DOCUMENT SEGMENT:
%%

In his sonnet Correspondences, Baudelaire declares the universe
as a “Forest of Symbols”, in which, everything symbolizes each
other.
Walking through Feng Yan’s “Forest of Meaning”
constructed by images, I suddenly came to realize that his name is
somewhat symbolic (his name literally means to seal the rock). Like
an archaeologist with great caution, he peeled “pieces of meaning”
off the sealed rock of memory and display them with delicacy. Then
comes the hard question he poses to the viewers—are these pieces
meaningful?
Doubtlessly, his pictures have shaken our long established
aesthetics & interpreting experiences of “photography” regulated
by ideology & salon aesthetics, driving these standardized
“photographic concepts” into embarrassment. I would rather place his
works under the more neutralized term “picture” or “image” in
efforts to redefine the “technical metaphor” which originates from
mechanics and has now evolved into the standard aesthetic notion
“photography.” If anyone is interested in translating this article
into English, one may endanger himself or herself with the “trap of
word game.”As a matter of fact, playing this overloaded “word game”
on purpose is to quickly walk out of the forest of meaning into a
new world. This intentional technical barrier is presented for the
prevention of being lost in conventional interpretation.
Excessive social dimensions have long since piled upon
photography, leading the typological study to extreme chaos. To
generalize, photography is viewed either as means of ideological
propaganda overstressed with teaching purposes or as a function to
please the eye in an amplified, distorted and snobbish manner.
Beginning with the first category—when the recording function of
photography is lowered to the graphics of ideology, its “reality”
quality has been successfully replaced by the deception &
hypocrisy of propaganda. Besides numerous phony pose & play
“reality” there is huge visual deceit behind the so called
“objective snapshot.” Why is this timing and not that timing? Why is
this angle and not that angle? Why is this moment of action and not
that moment? From the perspective of image sociology &
dissemination, “kinesics” would disclose different motives &
“real” secrets in the visual metaphor given by different
photographers who pick different “moments” for their particular
objects.
The second category is the conventional interpretation of
“Artistic Photography.” From historical perspective, this newly
invented photography was a “novelty” originated from the
technological monster; the lack of aesthetic confidence naturally
drove it towards painting in terms of picture composition &
shadow tone. In the history of camera, the “painting photography” is
the due product of that period that lacked aesthetic confidence.

%%

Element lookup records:
%%

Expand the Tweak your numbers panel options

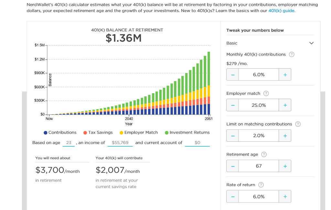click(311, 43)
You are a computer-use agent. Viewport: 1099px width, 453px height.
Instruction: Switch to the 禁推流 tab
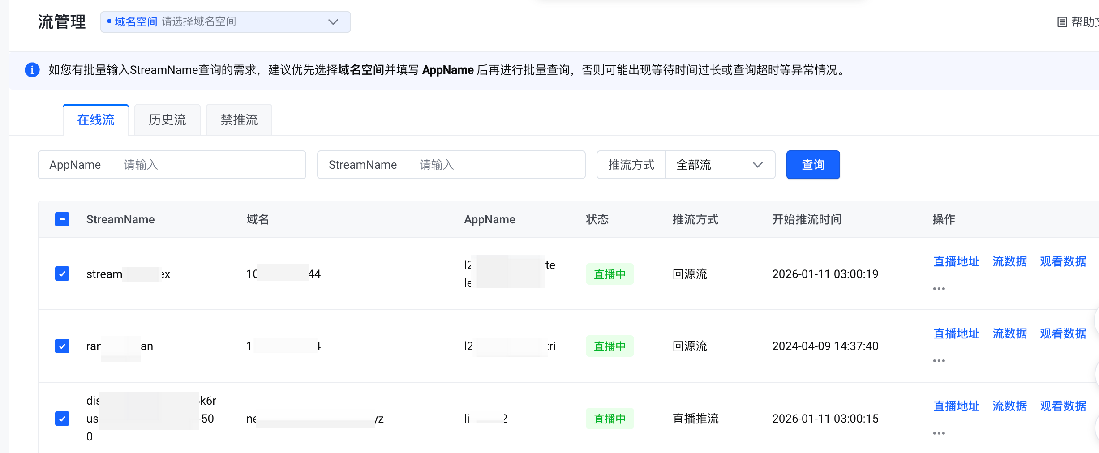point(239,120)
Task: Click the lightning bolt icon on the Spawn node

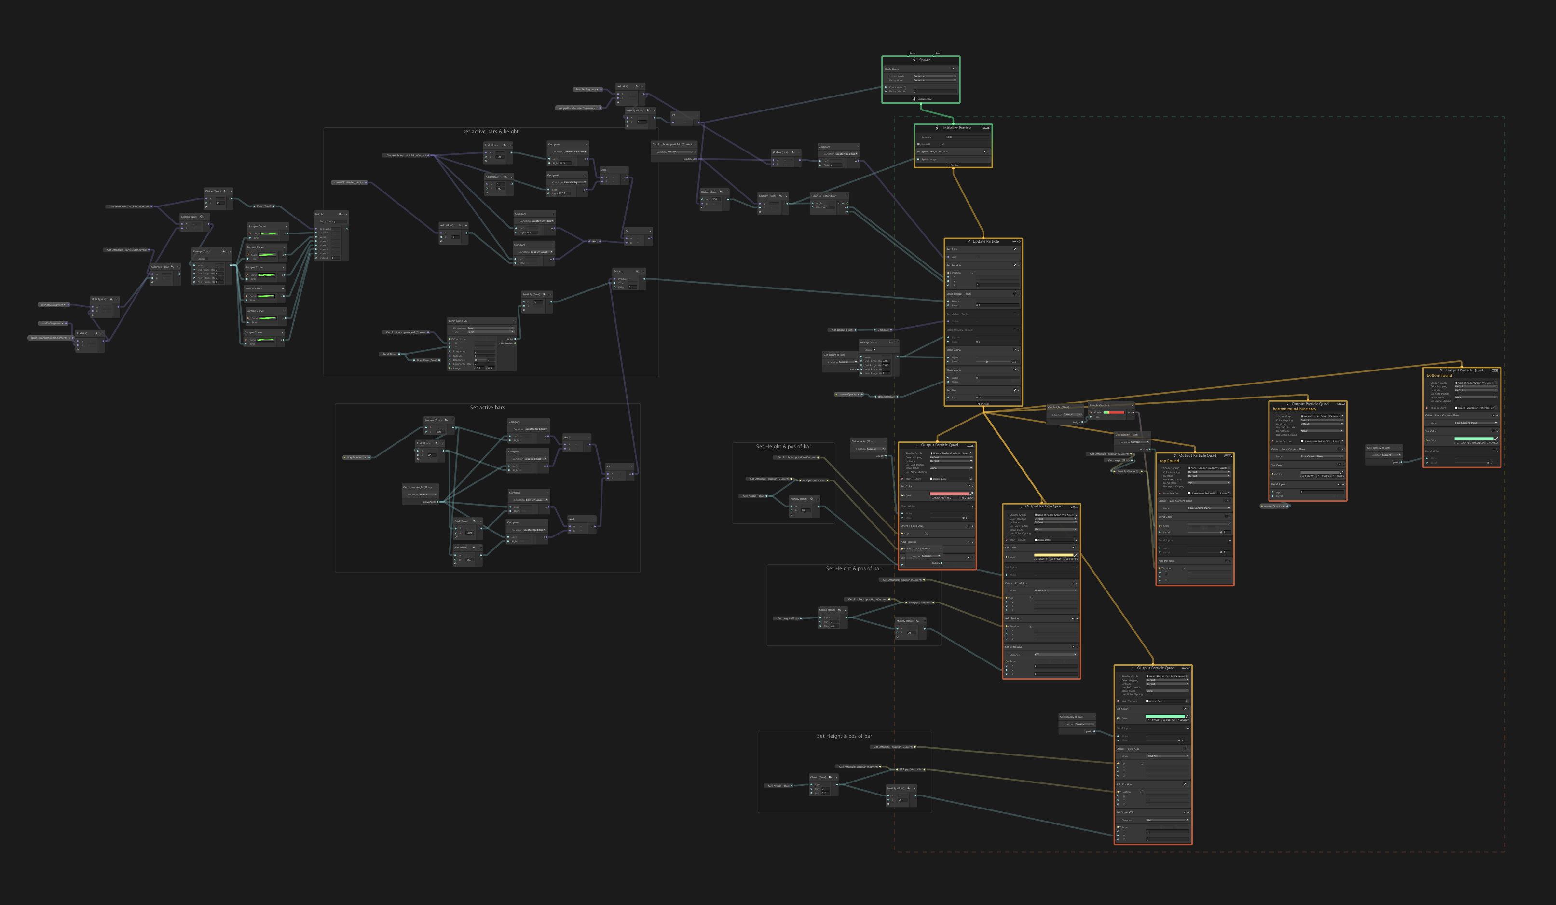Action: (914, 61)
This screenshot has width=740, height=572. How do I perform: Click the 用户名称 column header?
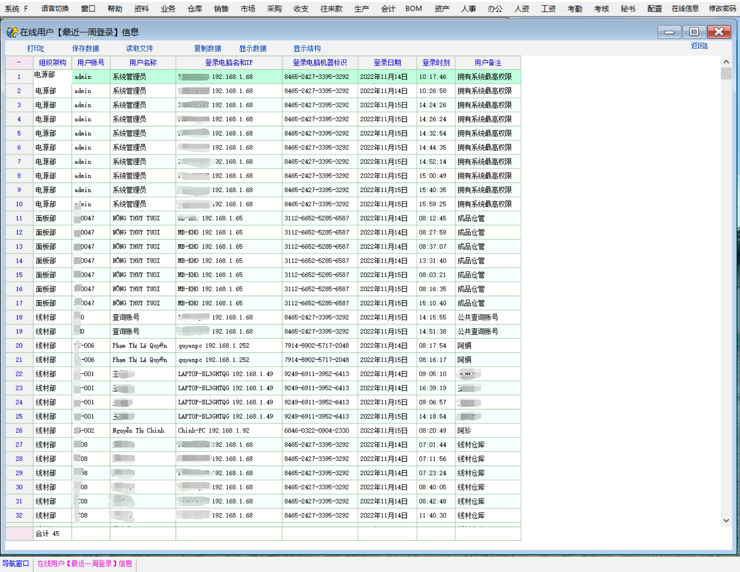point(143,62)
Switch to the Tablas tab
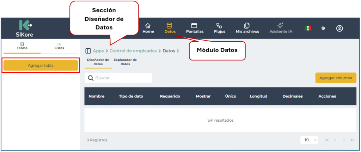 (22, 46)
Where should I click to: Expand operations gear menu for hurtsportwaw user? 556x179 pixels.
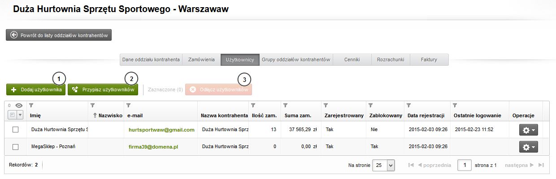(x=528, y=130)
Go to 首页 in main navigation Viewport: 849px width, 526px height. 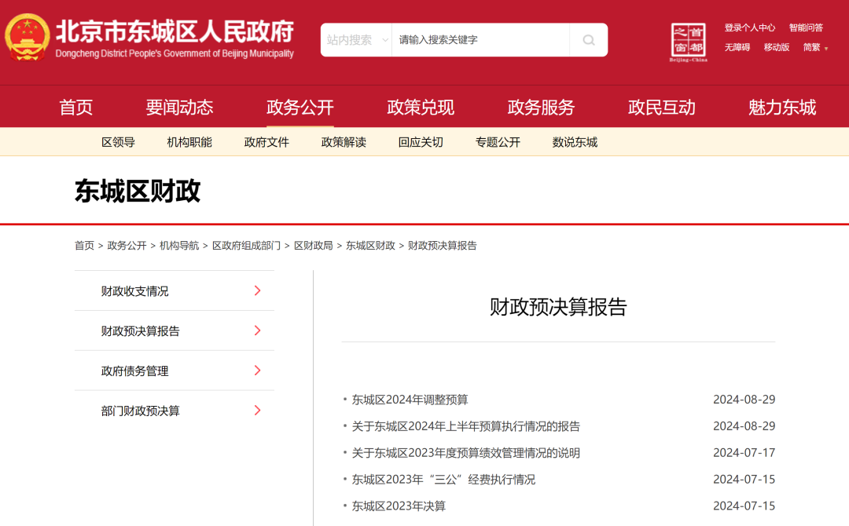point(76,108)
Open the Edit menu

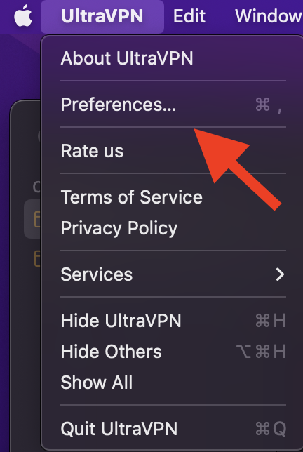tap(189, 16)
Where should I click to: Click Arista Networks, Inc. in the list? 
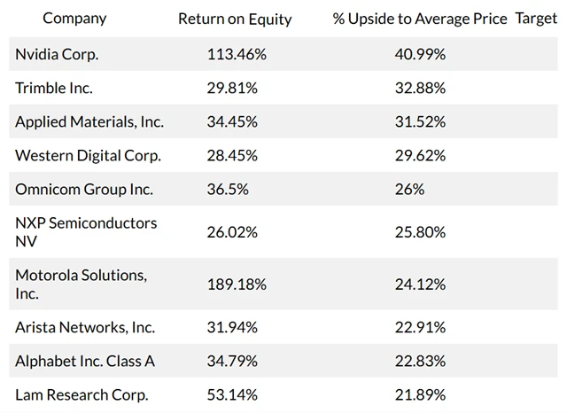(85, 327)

%%

LIST OF TASKS:
• a. Edit the photography essay, reproducing the passage that begins with "Excessive social dimensions" and ends with "and snobbish manner.", but substitute "pretentious" for "snobbish".
• b. Report each line of the records in which the string "Switch" occurs.

SOLUTIONS BELOW:
• a.
Excessive social dimensions have long since piled upon
photography, leading the typological study to extreme chaos. To
generalize, photography is viewed either as means of ideological
propaganda overstressed with teaching purposes or as a function to
please the eye in an amplified, distorted and pretentious manner.

• b.
Instruction: Switch to the 禁推流 tab
Switch to the Tablas tab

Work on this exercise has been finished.